Ovviamente Vinted non è rimasta a guardare. Altroconsumo, associazione nata in difesa dei consumatori, dice che dopo la pubblicazione della notizia sulla sanzione dell’Antitrust, la società di compravendita di usato ha comunicato che farà appello perché «i costi della Protezione Acquisti sono variabili in quanto si basano sia su una percentuale applicata al prezzo dell’articolo, che su un importo fisso; per questo motivo l’importo finale della commissione dipende dal prezzo dell’oggetto. Poiché il prezzo può essere negoziato dagli utenti, l’importo finale della Protezione Acquisti viene calcolato al termine della transazione». Dunque l’omissione di certi costi sarebbe da attribuire al fatto che il prezzo “si costruisce” in base alla contrattazione tra i due utenti e non può essere stabilito a priori. Per questo Vinted reputa il proprio servizio assolutamente chiaro e trasparente, in linea con gli standard del settore. Inoltre la società ha sottolineato che durante il processo di acquisto, chi compra viene ripetutamente informato dei costi che si andranno ad aggiungere alla fine della pratica.
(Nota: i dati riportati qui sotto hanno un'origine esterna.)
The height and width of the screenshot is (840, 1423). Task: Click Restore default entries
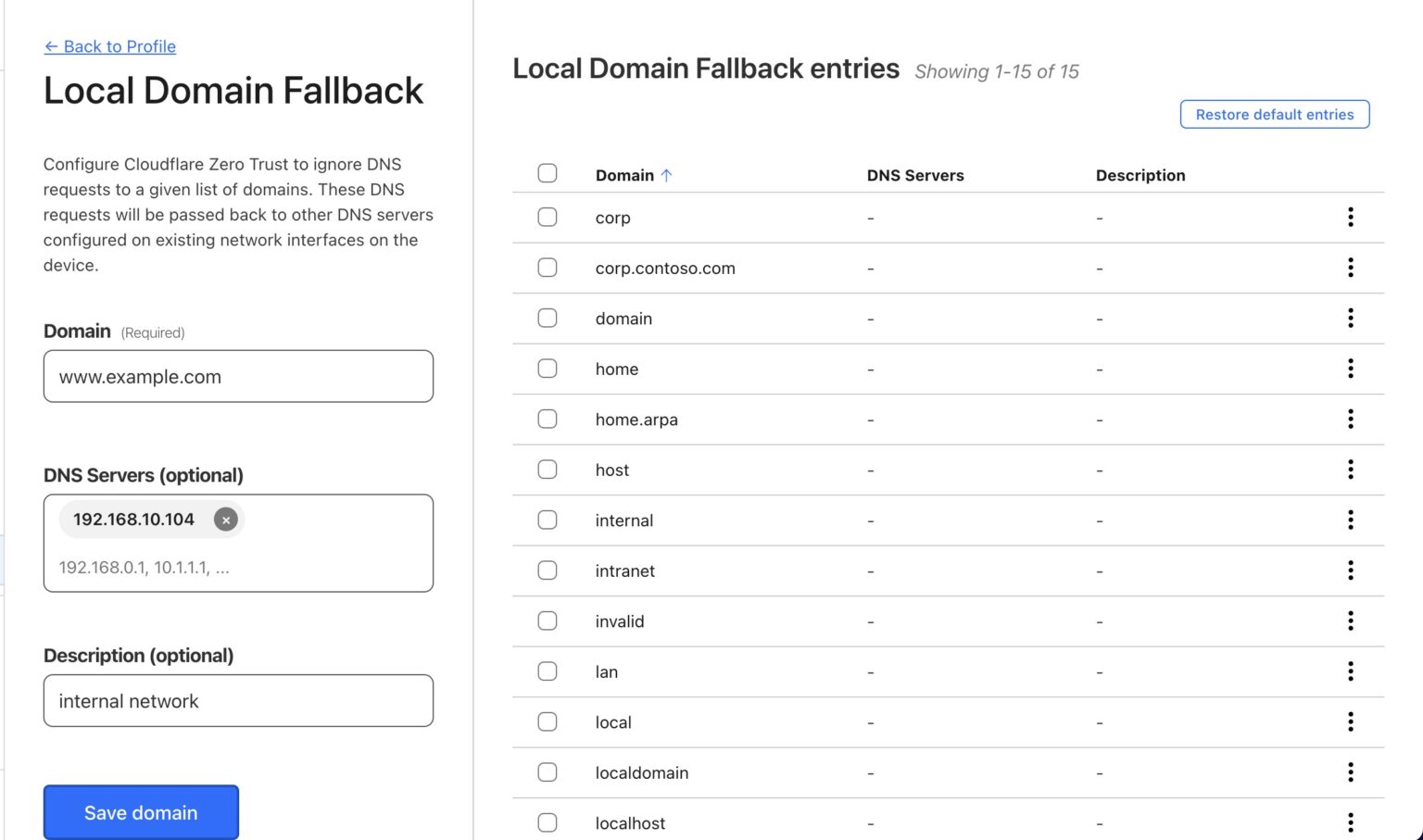[1274, 114]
Anche se ne sentiamo parlare relativamente da poco, Vinted in realtà è un portale nato nel 2008 in Lituania, da un’idea di Milda Mitkute e Justas Janauskas. La prima, co-fondatrice del progetto, stava organizzando il trasloco in una nuova casa quando si è resa conto di avere troppi vestiti da portarsi dietro. Il secondo, un suo amico, ha avuto l’idea di creare un sito web per aiutarla a sbarazzarsene, vendendoli ad altre persone. Funzione che nel tempo è rimasta piuttosto simile: gli utenti utilizzano l’app principalmente per vendere vestiti, scarpe o accessori usati, ma di recente il mercato si è esteso a giocattoli e altri tipi di merce. Come spesso accade, però, quando un prodotto, una piattaforma o un sito arrivano all’apice del proprio successo, è molto più facile che saltino fuori criticità e problematiche fino a quel momento nascoste, proprio come è accaduto a Vinted. Dopo un periodo trascorso sull’orlo del collasso, infatti, la società è riuscita a trovare la chiave giusta per arrivare ad un bacino di utenza di più di 75 milioni di membri registrati in tutto il mondo. Di questi, 7 milioni risiedono in Italia. In generale è un periodo piuttosto fortunato per il mercato dell’abbigliamento di seconda mano, che nel 2018 è stato valutato – escluso il noleggio di abbigliamento – a 24 miliardi di dollari e dovrebbe arrivare a toccare quota 64 miliardi entro il 2028. Un settore insomma che per decollare non ha bisogno di sotterfugi.